PROBLEM TO SOLVE →
Retype the forum thread on favorite KK songs word for word, starting at the words "## Bon Bonne" and ending after "All so relaxing.".

GIVEN PASSAGE →
________
# Favorite KK songs.



## Bleeborg (Mar 13, 2015)

I'm absolutely in love with KK Flamenco. What about you? What's your favorite KK song?


----------



## jobby47 (Mar 13, 2015)

I would say that my favorite K.K. song is K.K. Disco.


----------



## LaBelleFleur (Mar 14, 2015)

When I was a kid I loved Go K.K. Rider! 

Nowadays, I like Stale Cupcakes, Forest Life, and K.K. D&B.


----------



## Shimmer (Mar 14, 2015)

K.K. Stroll. 

Oh my gosh, it's so cute! <3


----------



## FrostyPaws (Mar 14, 2015)

Lucky K.K. Steep Hill, Stale Cupcakes and Only Me. I can't decide between them.


----------



## Bon Bonne (Mar 14, 2015)

I have 2 favoritest, being K.K. Western and K.K. Cruisin'...


----------



## tumut (Mar 14, 2015)

Forest Life, Space K.K., and Hypno K.K. All so relaxing.


----------



## cosmic-latte (Mar 15, 2015)

K.K. Synth!


----------



## bigger34 (Mar 15, 2015)

Forest Life and Stale Cupcakes. <33


----------



## infinikitten (Mar 15, 2015)

I like KK Synth, but I'm also digging the KK Etude / KK Sonata type ones too. I don't really like super upbeat music in my house, I like it chill~ but I don't have a stereo in every room so I've basically been listening to Stale Cupcakes over and over and over every time I come in the front door and damn if that doesn't get old after a while.
________
DATASET EXTRACT →
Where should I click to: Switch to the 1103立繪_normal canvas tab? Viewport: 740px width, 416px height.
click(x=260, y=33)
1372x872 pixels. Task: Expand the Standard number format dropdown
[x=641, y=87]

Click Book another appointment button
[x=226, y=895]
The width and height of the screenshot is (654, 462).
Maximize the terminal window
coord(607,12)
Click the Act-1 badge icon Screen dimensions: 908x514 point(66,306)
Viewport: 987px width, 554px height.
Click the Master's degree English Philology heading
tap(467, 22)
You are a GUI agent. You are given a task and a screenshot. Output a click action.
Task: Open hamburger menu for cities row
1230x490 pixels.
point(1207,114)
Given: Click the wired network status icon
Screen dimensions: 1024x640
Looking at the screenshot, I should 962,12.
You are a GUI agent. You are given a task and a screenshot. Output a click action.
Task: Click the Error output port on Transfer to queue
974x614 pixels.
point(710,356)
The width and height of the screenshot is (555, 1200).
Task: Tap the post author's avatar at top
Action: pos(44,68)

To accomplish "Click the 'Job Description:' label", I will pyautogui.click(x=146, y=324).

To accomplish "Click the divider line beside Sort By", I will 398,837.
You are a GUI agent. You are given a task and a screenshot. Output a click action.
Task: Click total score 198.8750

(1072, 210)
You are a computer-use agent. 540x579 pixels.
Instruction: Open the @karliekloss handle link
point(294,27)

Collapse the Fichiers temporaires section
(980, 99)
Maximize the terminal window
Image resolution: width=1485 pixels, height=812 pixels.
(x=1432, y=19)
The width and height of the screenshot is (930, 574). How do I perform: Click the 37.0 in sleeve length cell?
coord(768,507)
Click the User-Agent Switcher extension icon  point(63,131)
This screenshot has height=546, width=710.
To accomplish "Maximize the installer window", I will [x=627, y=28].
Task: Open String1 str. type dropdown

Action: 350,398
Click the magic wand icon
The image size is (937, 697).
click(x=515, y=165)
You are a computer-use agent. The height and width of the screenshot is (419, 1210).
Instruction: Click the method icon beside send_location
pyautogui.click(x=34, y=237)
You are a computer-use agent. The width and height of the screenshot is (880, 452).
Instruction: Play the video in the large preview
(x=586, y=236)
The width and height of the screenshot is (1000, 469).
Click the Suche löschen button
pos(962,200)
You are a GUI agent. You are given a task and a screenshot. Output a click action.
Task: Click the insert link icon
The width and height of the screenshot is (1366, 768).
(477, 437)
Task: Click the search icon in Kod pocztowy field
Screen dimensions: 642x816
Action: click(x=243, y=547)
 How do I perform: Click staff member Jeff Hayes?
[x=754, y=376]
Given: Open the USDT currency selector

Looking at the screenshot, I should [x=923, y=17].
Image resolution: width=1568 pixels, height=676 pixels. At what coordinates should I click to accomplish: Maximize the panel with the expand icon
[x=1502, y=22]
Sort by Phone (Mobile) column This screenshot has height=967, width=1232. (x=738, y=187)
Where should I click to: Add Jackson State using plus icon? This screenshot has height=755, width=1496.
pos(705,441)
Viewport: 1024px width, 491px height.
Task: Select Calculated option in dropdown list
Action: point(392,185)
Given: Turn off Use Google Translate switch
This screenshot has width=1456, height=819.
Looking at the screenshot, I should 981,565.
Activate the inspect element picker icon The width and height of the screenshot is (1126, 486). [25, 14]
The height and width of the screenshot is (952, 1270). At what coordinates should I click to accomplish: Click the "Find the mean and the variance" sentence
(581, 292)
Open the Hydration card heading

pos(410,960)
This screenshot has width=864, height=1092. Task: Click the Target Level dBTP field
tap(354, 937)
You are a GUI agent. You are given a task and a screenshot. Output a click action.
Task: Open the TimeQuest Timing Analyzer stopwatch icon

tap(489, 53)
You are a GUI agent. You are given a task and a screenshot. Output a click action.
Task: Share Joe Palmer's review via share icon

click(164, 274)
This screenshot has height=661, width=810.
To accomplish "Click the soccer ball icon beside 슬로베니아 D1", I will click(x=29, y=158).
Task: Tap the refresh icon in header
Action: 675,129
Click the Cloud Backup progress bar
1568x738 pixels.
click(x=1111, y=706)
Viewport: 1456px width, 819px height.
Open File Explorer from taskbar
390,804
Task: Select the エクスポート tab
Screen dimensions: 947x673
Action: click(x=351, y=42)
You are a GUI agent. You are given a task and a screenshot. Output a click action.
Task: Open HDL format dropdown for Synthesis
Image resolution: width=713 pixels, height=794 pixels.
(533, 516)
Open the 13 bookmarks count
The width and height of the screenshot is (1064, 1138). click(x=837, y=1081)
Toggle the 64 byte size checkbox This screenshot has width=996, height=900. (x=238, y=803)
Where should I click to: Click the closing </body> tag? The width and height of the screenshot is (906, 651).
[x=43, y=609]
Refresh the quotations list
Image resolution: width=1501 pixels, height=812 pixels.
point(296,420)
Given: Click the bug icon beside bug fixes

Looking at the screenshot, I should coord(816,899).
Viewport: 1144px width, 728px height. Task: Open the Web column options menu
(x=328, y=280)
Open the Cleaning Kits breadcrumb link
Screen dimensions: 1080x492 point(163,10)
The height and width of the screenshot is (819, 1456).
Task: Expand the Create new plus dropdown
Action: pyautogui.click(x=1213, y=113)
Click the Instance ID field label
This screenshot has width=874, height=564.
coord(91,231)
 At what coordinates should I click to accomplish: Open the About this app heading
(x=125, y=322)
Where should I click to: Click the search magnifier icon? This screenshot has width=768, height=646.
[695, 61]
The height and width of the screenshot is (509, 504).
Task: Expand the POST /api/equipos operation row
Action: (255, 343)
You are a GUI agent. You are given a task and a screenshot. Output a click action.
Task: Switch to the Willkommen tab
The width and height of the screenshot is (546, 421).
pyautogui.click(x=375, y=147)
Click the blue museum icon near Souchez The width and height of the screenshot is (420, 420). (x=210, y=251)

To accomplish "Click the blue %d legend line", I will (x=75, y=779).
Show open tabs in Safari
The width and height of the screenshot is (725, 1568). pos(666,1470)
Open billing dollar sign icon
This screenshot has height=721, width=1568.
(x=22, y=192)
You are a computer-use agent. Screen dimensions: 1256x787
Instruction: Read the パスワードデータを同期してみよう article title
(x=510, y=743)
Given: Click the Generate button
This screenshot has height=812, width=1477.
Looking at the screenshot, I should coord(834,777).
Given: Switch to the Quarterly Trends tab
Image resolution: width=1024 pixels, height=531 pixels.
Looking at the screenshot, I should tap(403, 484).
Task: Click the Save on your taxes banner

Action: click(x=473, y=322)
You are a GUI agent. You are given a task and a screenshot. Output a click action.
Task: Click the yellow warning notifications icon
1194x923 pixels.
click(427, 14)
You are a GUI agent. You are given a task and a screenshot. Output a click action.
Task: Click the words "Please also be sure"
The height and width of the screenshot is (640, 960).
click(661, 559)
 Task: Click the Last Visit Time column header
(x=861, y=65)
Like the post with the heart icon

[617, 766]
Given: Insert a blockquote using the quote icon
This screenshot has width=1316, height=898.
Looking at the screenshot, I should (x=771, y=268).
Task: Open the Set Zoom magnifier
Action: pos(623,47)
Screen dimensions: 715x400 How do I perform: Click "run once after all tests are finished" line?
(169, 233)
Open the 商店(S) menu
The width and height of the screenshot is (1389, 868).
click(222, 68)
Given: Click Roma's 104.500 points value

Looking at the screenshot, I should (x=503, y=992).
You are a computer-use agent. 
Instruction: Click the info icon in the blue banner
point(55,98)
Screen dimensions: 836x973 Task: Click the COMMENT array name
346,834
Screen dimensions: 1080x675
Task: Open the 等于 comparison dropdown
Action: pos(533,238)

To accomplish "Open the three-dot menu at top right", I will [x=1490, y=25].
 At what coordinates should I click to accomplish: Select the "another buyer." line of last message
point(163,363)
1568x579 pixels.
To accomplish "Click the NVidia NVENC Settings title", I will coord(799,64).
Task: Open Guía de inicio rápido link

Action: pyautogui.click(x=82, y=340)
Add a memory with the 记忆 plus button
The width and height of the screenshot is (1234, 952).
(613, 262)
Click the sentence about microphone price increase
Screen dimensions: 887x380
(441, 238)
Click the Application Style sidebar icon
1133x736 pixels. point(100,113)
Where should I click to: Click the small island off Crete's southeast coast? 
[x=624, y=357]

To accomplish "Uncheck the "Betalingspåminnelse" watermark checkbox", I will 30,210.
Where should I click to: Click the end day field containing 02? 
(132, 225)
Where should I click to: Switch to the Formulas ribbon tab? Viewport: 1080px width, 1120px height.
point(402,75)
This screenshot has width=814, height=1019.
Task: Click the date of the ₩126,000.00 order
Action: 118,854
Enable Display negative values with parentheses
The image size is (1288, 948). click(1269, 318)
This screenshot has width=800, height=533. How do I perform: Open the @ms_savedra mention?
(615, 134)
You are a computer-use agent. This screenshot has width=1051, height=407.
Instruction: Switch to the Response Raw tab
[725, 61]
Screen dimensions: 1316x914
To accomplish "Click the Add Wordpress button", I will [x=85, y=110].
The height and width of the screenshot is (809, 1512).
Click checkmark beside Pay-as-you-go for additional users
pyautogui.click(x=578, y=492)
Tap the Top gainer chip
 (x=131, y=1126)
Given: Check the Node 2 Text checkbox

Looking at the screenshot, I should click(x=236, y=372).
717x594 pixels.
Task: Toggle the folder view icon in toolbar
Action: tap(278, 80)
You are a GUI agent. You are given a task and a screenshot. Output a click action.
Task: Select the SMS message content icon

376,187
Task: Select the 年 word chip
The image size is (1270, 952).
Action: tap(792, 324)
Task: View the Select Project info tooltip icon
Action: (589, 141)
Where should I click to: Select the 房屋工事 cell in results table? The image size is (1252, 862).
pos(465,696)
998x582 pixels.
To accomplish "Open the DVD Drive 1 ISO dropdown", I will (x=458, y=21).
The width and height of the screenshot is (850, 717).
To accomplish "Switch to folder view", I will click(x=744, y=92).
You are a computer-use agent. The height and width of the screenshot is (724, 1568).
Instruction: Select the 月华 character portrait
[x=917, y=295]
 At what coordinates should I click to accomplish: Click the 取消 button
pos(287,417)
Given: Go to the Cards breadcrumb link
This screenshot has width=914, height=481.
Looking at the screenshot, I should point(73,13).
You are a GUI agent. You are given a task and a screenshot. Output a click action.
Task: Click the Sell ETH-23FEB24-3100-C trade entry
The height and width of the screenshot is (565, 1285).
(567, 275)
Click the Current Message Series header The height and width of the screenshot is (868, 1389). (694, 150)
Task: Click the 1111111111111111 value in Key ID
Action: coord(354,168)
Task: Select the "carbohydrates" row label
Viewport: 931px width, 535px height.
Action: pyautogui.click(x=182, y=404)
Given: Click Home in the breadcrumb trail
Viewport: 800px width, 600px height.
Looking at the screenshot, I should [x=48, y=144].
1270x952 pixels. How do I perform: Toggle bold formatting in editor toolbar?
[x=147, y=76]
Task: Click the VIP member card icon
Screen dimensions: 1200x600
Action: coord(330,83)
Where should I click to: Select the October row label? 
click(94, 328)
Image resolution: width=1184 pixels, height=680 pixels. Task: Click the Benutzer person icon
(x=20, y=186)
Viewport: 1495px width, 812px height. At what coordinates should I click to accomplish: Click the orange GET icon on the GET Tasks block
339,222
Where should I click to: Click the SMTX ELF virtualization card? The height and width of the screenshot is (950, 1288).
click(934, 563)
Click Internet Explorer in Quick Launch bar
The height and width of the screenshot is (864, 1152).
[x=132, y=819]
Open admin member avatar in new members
________
SOLUTION TO THE PROBLEM →
## Bon Bonne (Mar 14, 2015)

I have 2 favoritest, being K.K. Western and K.K. Cruisin'...


----------



## tumut (Mar 14, 2015)

Forest Life, Space K.K., and Hypno K.K. All so relaxing.